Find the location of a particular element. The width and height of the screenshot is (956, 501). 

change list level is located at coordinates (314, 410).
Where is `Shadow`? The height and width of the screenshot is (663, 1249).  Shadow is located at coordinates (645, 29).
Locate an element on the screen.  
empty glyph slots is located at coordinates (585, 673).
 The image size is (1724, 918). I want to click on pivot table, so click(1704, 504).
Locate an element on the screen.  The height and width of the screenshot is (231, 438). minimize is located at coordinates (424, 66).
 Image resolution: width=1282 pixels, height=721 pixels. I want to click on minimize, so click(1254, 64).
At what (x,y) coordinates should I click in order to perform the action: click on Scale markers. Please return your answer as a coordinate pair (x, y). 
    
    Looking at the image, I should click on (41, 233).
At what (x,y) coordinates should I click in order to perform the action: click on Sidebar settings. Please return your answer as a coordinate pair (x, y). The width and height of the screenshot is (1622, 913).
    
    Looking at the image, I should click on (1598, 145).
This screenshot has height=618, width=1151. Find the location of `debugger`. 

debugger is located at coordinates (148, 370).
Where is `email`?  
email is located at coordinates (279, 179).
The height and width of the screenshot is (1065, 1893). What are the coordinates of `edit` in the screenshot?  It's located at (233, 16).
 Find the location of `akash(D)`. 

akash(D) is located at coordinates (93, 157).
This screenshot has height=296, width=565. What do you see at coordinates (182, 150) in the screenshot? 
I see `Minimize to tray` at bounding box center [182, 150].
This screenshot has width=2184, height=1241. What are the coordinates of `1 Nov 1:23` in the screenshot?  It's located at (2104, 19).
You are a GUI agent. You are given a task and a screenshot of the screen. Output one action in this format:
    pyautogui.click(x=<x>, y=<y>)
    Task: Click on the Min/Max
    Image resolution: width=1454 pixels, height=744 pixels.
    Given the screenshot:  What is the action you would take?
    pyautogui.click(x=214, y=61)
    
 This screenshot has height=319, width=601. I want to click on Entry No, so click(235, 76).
+===+
- _Exercise goal_
Copy out every line of the listing above that contains the string "location". Case counts.

- _Written response_
Find the location of a particular element. The width and height of the screenshot is (956, 501). 
This screenshot has height=618, width=1151. Find the location of `debugger`. 
 Find the location of `akash(D)`. 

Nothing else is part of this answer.